Ana Maria Tormes’ Story
Ana Maria Tormes, Passport Class of 2011, Passport Coach 2014-2015, LCSW, Child Protection Social Worker
Ana Maria is a child protection social worker. She says, “It’s the hardest job I’ve ever done. I’m stretching in ways I didn’t think were possible, but I also get to provide hope for families and witness them break the cycle of poverty.” She is passionate about helping young people make decisions they want for themselves, rather than just following what they perceive society expects of them.
Ana Maria always knew she would go to college; education was a value instilled in her by her parents who came to the US from Colombia. She explains that Passport “took the pressure off of me having to figure out everything on her own. It wasn’t that our parents didn’t want to help, it was just an unfamiliar process to them.”
Ana Maria majored in Psychology at Suffolk University but it was working at Boston HERC during her senior year of college that helped solidify her decision to pursue social work. She came back as an alumni because “HERC works with inner city youth and that was part of my own story. I knew it would put me in a position to give back.” Coaching students at English High School, she learned that their everyday life made it hard for them to think about college, “They were just worried about getting to tomorrow, and that made me want to work within systems that children and families encounter throughout their journey. Families are often at forks in the road and depending which way they choose, that can determine the rest of their future.”

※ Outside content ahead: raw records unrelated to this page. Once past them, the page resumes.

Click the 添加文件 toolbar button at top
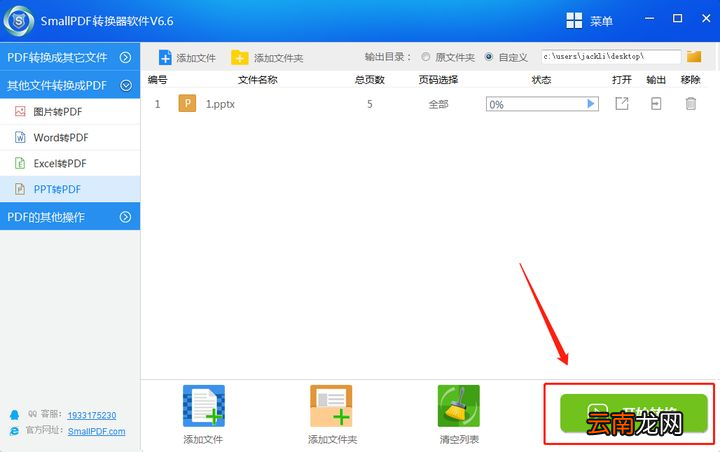This screenshot has height=452, width=720. tap(187, 58)
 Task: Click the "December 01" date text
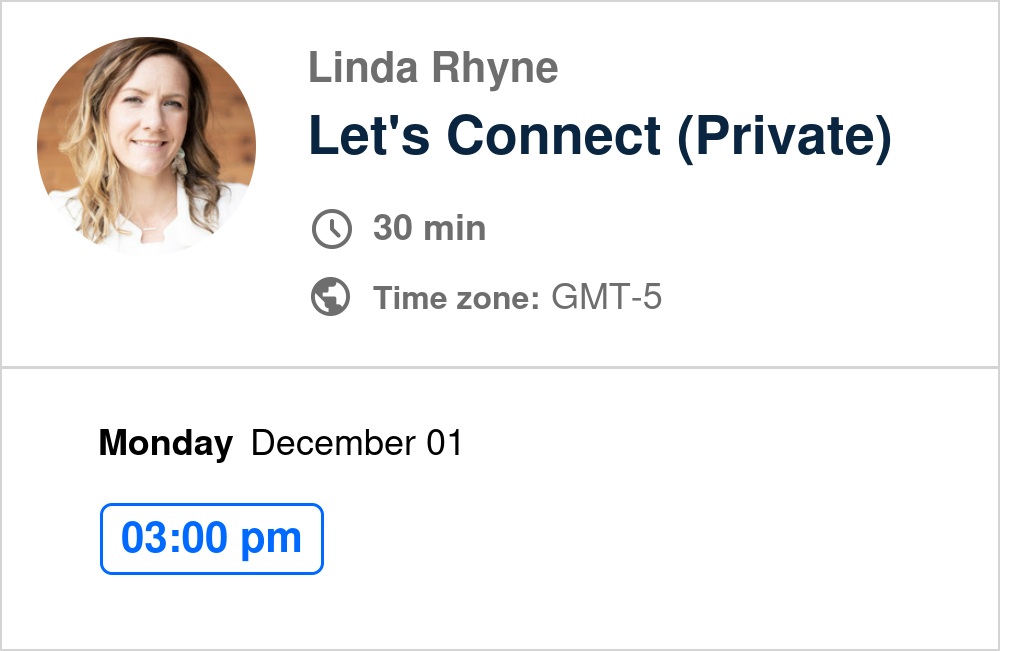[357, 443]
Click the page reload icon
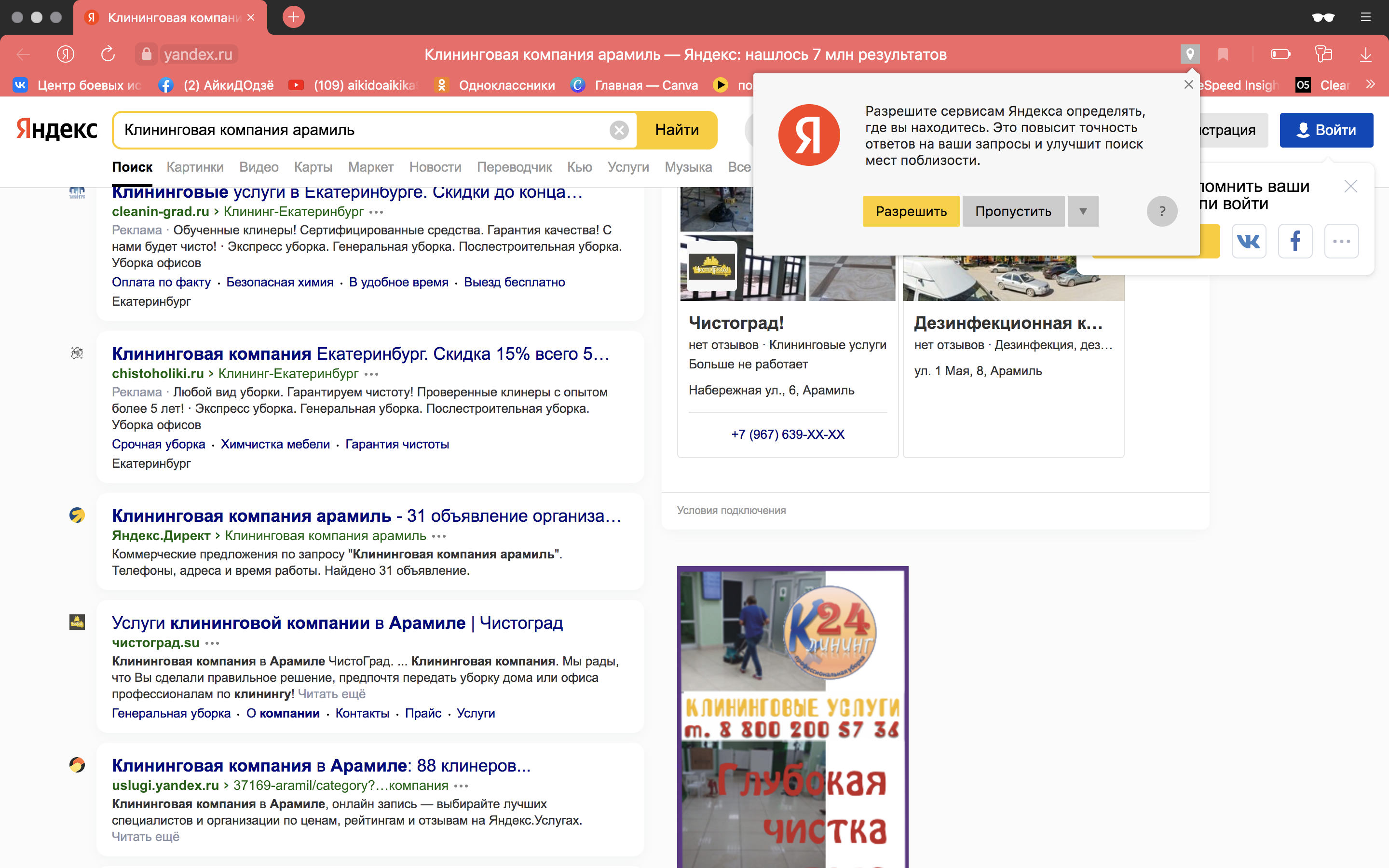Image resolution: width=1389 pixels, height=868 pixels. (108, 54)
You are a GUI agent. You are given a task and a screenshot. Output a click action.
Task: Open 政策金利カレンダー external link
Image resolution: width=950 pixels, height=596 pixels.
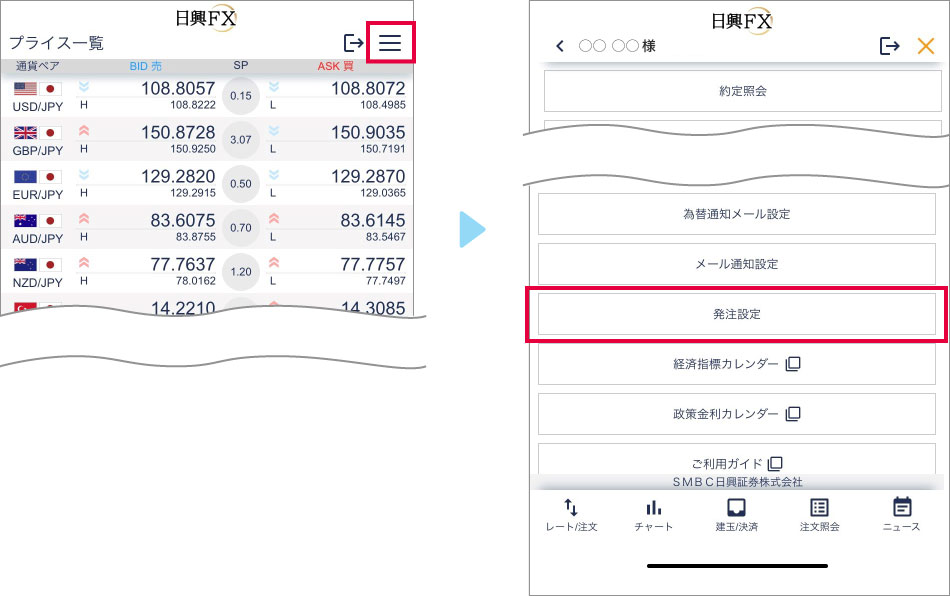737,414
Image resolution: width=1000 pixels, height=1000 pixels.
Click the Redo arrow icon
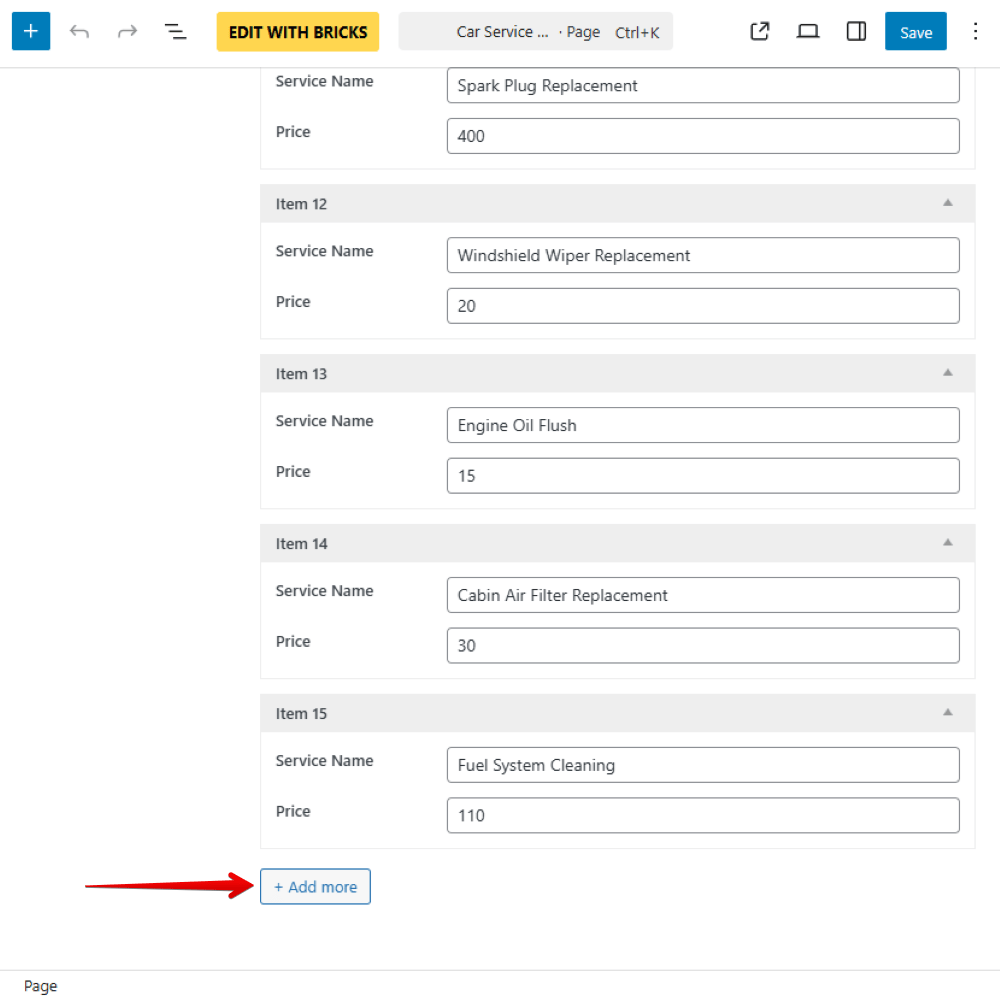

She encourages younger alumni to “make college about yourself. As first generation students, a lot of us make decisions for our families and that is a beautiful thing about our culture. But college can also be your place to explore your passions and a world that is so much greater than what you see everyday. College can be your ‘what if’ place, ‘What if I go abroad?’ ‘What if I go have that conversation with a professor?’ ‘What if I go to that networking opportunity?’ Let that question open doors to places you didn’t yet imagine.”